At the moment, two other boards work - but this third board newly built has a problem and i have traced to a zener diode failing - which protects the DC servo input (back to back zeners). There is 1Meg resistor from amp output to opamp input - restricts the current - but the output of the opamp is positive for a positive voltage on the negative input - i think the opamp has failed. No errors in soldering - and the replaced zener was getting warm - i calculated 0.2mW power, but the temperature says otherwise. It is possible i applied the amp power before the opamp power (OPA192) using bench supplies.
Regards,
Shadders.
So why stop there?
Return with us now to 1958. Tubes Ruled!! We liked Ike. Sherman Fairchild(!) was president of AES. And Richard was messing with transistors.
This is not the first 20 Watt Solid-State audio amplifier, but maybe one of the best of its day. Unlike many others it overloaded benignly. Because of the very limited choices of transistors, this runs a *Quadruple*. Two layers of this are powered with floating-bootstrap Mercury(!) cells, with modified relays for power sequencing. But we see a Darlington Vas Q1 Q3, a CCS load Q2, Darlington Vas buffer Q4 Q5, and "bias diodes" as still commonly used to bias the idle of a class B stage.

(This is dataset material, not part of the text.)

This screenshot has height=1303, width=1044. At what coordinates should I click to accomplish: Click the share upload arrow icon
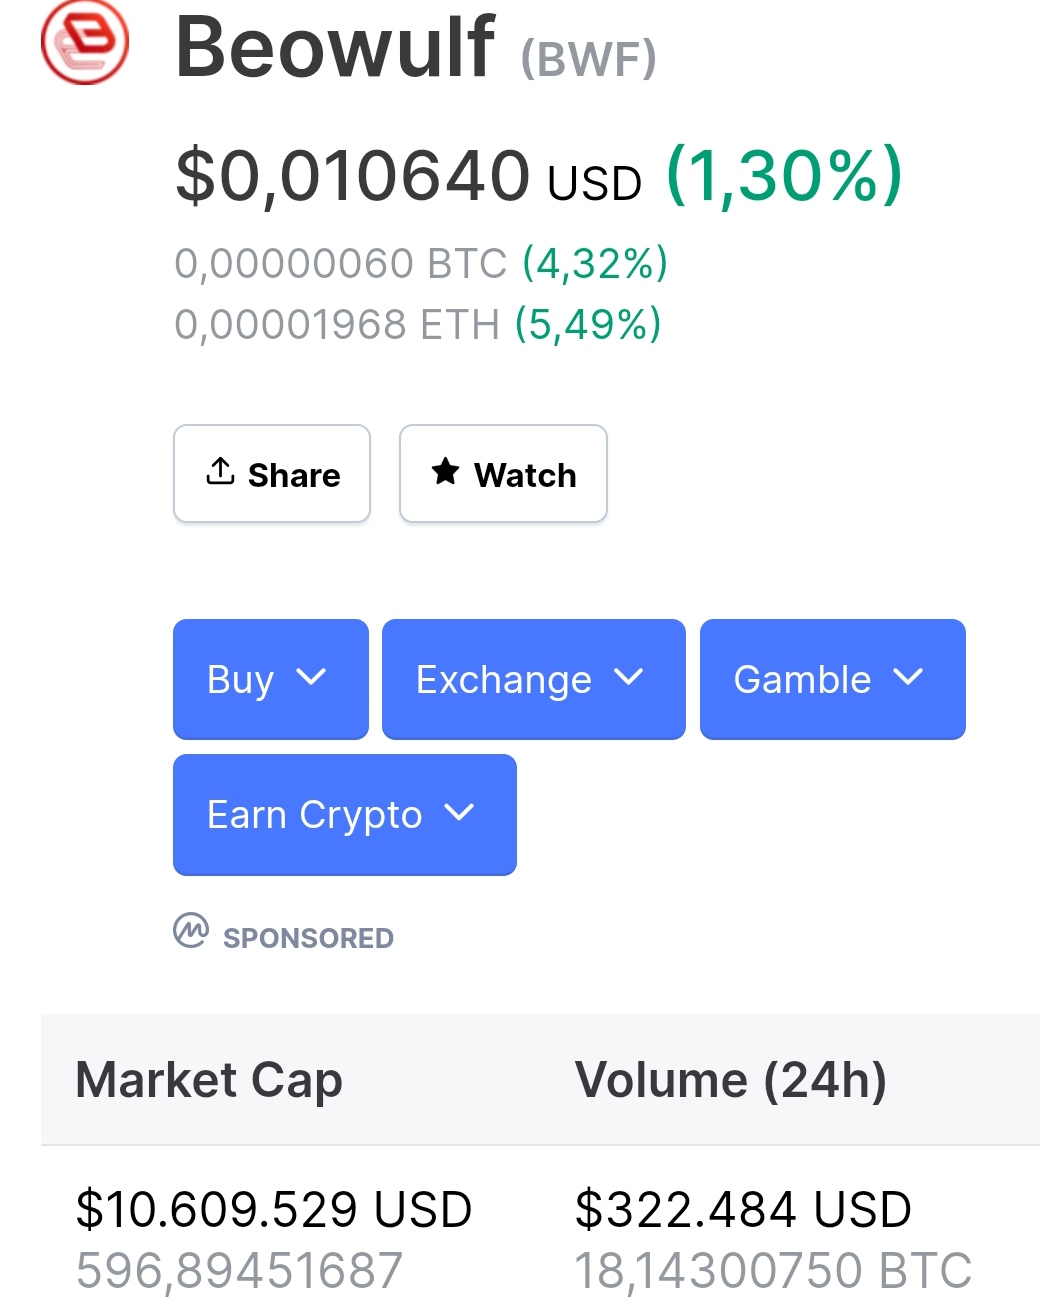(220, 471)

EIGHT stages of current gain! (Gain per stage was less those days: Vas hFE>60 and ft=60MHz was fabulous then, power 2N277 was hFE>35 and ft 200kc.)
THD @500cps (we didn't Hertz) 20W is <0.02% (10kc 1%-5% but we didn't have Disco yet).
JAES Volume 6 Issue 1; January 1958
Permalink: AES E-Library >> Complete Journal: Volume 6 Issue 1 ($33 non-member)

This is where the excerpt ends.